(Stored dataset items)
..........

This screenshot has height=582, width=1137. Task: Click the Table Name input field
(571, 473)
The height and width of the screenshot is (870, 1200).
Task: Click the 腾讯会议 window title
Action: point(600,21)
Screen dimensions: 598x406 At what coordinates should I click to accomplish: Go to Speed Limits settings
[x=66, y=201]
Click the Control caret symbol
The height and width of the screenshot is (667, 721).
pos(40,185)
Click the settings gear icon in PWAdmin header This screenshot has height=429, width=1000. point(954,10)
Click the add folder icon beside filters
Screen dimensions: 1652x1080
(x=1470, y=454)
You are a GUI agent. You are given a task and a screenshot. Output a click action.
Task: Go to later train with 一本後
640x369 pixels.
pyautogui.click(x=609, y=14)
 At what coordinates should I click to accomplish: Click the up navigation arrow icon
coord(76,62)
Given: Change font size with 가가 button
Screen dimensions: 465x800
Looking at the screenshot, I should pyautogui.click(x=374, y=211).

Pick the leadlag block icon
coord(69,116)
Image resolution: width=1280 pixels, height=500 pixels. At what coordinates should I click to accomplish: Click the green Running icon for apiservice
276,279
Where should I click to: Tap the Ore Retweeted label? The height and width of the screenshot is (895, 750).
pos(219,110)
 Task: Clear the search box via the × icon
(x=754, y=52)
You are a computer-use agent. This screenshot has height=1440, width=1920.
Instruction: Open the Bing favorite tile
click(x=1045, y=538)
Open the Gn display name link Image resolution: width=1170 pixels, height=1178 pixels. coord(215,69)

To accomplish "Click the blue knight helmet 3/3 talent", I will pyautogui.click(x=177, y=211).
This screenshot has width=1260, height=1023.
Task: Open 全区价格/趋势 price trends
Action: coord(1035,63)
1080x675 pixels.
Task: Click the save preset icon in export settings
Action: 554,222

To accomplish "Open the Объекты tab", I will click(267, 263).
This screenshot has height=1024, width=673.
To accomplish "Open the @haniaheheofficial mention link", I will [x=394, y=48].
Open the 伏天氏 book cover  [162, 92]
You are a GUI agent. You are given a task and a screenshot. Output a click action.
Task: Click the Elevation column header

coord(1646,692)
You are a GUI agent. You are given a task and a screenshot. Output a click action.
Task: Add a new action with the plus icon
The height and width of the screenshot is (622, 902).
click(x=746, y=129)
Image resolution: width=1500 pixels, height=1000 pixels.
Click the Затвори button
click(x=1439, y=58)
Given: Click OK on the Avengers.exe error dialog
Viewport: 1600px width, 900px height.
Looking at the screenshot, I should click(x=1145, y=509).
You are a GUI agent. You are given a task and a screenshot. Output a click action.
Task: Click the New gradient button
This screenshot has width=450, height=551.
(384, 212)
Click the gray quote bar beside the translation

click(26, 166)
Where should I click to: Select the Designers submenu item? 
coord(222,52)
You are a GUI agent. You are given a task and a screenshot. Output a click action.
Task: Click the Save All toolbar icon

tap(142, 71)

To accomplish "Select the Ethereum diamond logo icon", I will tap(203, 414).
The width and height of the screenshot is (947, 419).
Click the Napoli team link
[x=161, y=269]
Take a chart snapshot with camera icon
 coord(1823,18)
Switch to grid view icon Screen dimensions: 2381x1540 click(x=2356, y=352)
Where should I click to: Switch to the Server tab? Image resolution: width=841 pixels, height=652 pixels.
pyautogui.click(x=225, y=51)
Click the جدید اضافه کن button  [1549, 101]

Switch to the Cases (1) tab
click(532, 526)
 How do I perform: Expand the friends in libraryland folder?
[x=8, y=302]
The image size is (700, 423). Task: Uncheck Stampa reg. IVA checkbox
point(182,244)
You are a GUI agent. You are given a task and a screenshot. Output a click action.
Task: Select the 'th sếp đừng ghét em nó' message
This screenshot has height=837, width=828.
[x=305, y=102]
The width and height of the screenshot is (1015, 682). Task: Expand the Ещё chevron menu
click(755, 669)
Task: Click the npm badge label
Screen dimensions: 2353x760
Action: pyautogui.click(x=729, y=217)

..........

=== WORK TO DO ===
Rewrite every line of the items above as a JSON list of strings, one string per line, leaving out blank lines.

=== RESULT OF THIS EXERCISE ===
[
  "This screenshot has height=582, width=1137. Task: Click the Table Name input field",
  "(571, 473)",
  "The height and width of the screenshot is (870, 1200).",
  "Task: Click the 腾讯会议 window title",
  "Action: point(600,21)",
  "Screen dimensions: 598x406 At what coordinates should I click to accomplish: Go to Speed Limits settings",
  "[x=66, y=201]",
  "Click the Control caret symbol",
  "The height and width of the screenshot is (667, 721).",
  "pos(40,185)",
  "Click the settings gear icon in PWAdmin header This screenshot has height=429, width=1000. point(954,10)",
  "Click the add folder icon beside filters",
  "Screen dimensions: 1652x1080",
  "(x=1470, y=454)",
  "You are a GUI agent. You are given a task and a screenshot. Output a click action.",
  "Task: Go to later train with 一本後",
  "640x369 pixels.",
  "pyautogui.click(x=609, y=14)",
  " At what coordinates should I click to accomplish: Click the up navigation arrow icon",
  "coord(76,62)",
  "Given: Change font size with 가가 button",
  "Screen dimensions: 465x800",
  "Looking at the screenshot, I should pyautogui.click(x=374, y=211).",
  "Pick the leadlag block icon",
  "coord(69,116)",
  "Image resolution: width=1280 pixels, height=500 pixels. At what coordinates should I click to accomplish: Click the green Running icon for apiservice",
  "276,279",
  "Where should I click to: Tap the Ore Retweeted label? The height and width of the screenshot is (895, 750).",
  "pos(219,110)",
  " Task: Clear the search box via the × icon",
  "(x=754, y=52)",
  "You are a computer-use agent. This screenshot has height=1440, width=1920.",
  "Instruction: Open the Bing favorite tile",
  "click(x=1045, y=538)",
  "Open the Gn display name link Image resolution: width=1170 pixels, height=1178 pixels. coord(215,69)",
  "To accomplish \"Click the blue knight helmet 3/3 talent\", I will pyautogui.click(x=177, y=211).",
  "This screenshot has width=1260, height=1023.",
  "Task: Open 全区价格/趋势 price trends",
  "Action: coord(1035,63)",
  "1080x675 pixels.",
  "Task: Click the save preset icon in export settings",
  "Action: 554,222",
  "To accomplish \"Open the Объекты tab\", I will click(267, 263).",
  "This screenshot has height=1024, width=673.",
  "To accomplish \"Open the @haniaheheofficial mention link\", I will [x=394, y=48].",
  "Open the 伏天氏 book cover  [162, 92]",
  "You are a GUI agent. You are given a task and a screenshot. Output a click action.",
  "Task: Click the Elevation column header",
  "coord(1646,692)",
  "You are a GUI agent. You are given a task and a screenshot. Output a click action.",
  "Task: Add a new action with the plus icon",
  "The height and width of the screenshot is (622, 902).",
  "click(x=746, y=129)",
  "Image resolution: width=1500 pixels, height=1000 pixels.",
  "Click the Затвори button",
  "click(x=1439, y=58)",
  "Given: Click OK on the Avengers.exe error dialog",
  "Viewport: 1600px width, 900px height.",
  "Looking at the screenshot, I should click(x=1145, y=509).",
  "You are a GUI agent. You are given a task and a screenshot. Output a click action.",
  "Task: Click the New gradient button",
  "This screenshot has width=450, height=551.",
  "(384, 212)",
  "Click the gray quote bar beside the translation",
  "click(26, 166)",
  "Where should I click to: Select the Designers submenu item? ",
  "coord(222,52)",
  "You are a GUI agent. You are given a task and a screenshot. Output a click action.",
  "Task: Click the Save All toolbar icon",
  "tap(142, 71)",
  "To accomplish \"Select the Ethereum diamond logo icon\", I will tap(203, 414).",
  "The width and height of the screenshot is (947, 419).",
  "Click the Napoli team link",
  "[x=161, y=269]",
  "Take a chart snapshot with camera icon",
  " coord(1823,18)",
  "Switch to grid view icon Screen dimensions: 2381x1540 click(x=2356, y=352)",
  "Where should I click to: Switch to the Server tab? Image resolution: width=841 pixels, height=652 pixels.",
  "pyautogui.click(x=225, y=51)",
  "Click the جدید اضافه کن button  [1549, 101]",
  "Switch to the Cases (1) tab",
  "click(532, 526)",
  " How do I perform: Expand the friends in libraryland folder?",
  "[x=8, y=302]",
  "The image size is (700, 423). Task: Uncheck Stampa reg. IVA checkbox",
  "point(182,244)",
  "You are a GUI agent. You are given a task and a screenshot. Output a click action.",
  "Task: Select the 'th sếp đừng ghét em nó' message",
  "This screenshot has height=837, width=828.",
  "[x=305, y=102]",
  "The width and height of the screenshot is (1015, 682). Task: Expand the Ещё chevron menu",
  "click(755, 669)",
  "Task: Click the npm badge label",
  "Screen dimensions: 2353x760",
  "Action: pyautogui.click(x=729, y=217)"
]